Polynesia comes to Prosperity

44th Infantry Brigade Combat Team Public Affairs
Story by Staff Sgt. Shawn Morris

Date: 01.29.2009
Posted: 03.01.2009 09:33
News ID: 30591
Polynesia comes to Prosperity

Service members were transported from the Middle East to the South Pacific, Jan. 29, as soldiers of the 1st Battalion, Fiji Infantry Regiment put on a cultural dance show at Forward Operating Base Prosperity.

"We needed this program in order to, firstly, show you what our culture is all about and, secondly, create an understanding and an awareness between the two forces," explained Capt. Ropate Cabealawa, Fiji Infantry Regiment.

Cabealawa and a few dozen male and female Fijian Soldiers, who serve as the United Nations Guard Unit in Iraq, treated other coalition members to an hour of traditional music and dancing.

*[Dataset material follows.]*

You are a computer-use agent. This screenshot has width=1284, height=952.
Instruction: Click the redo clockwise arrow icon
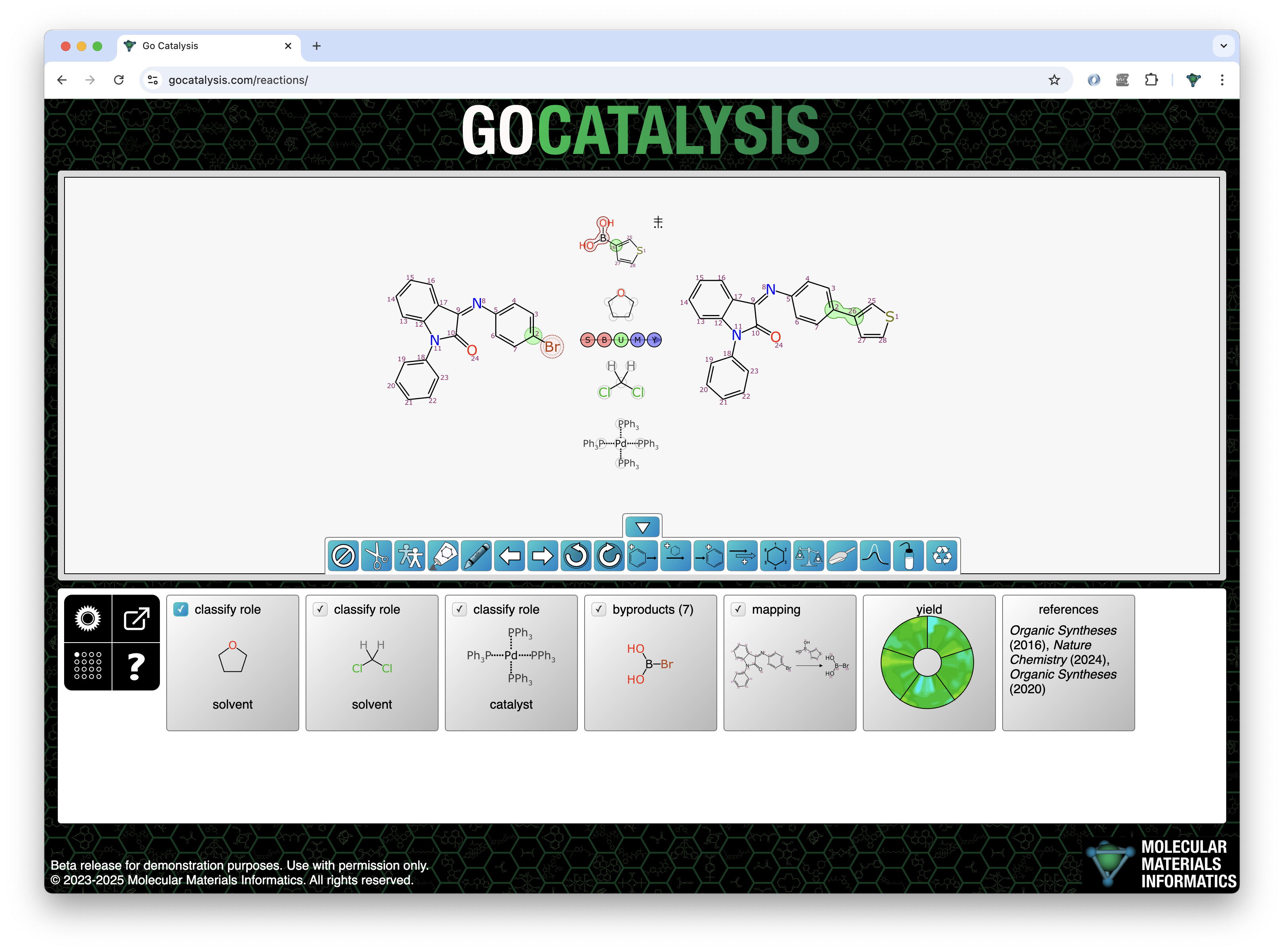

A group of male soldiers in Polynesian garb kicked off the evening singing harmonies to ukulele playing, evoking visions of palm trees swaying in the warm breeze and dazzling sunsets casting an orange hue across the sea.

This euphoric dream was interrupted by a distant battle cry, followed by the entrance of a dozen Fijian warriors bearing spears and war paint. They chanted, danced and thrust their spears while the band traded its ukulele for war drums.

Once the spearmen had left the floor, it was the women's turn. Their entrance was more subdued than their male counterparts, but their performance was every bit as engaging. They danced with natural ease as the ukulele played, as if the music of their homeland were part of their genetic makeup. Their fluidity of movement, combined with traditional outfits, made quite an attractive combination.

Coalition members also got a chance to participate in the "Snake Dance" with both the male and female Fijian soldiers. This dance was something like a conga line that continually changed directions, causing plenty of accordion-like expansions and contractions as the uninitiated attempted to stay in step. It also led to an abundance of laughing, cheering and clapping from both audience members and participants.

"It was a lot of fun," said Snake Dance-participant Senior Airman Holly McDonald, NATO Training Mission-Iraq.

"They're all Soldier-related dances; even for the women," added Air Force Staff Sgt. Doreen Prasad, and native of Fiji also serving with NTM-I.

Prasad is the embodiment of a U.S.-Fiji relationship that dates back nearly seven decades.

"It started in the Pacific when we were part of the 37th Infantry," said Cabealawa. This U.S. division arrived in Fiji in June 1942 and assumed control of the Fiji Defense Force. The Fijian troops distinguished themselves fighting Japanese forces in the Solomon Islands campaign, the Battle of Bougainville and other engagements.

More than 60 years later, Fijian and U.S. forces once again face a common enemy.

"We're fighting the same war; we're on the same side," Cabealawa said.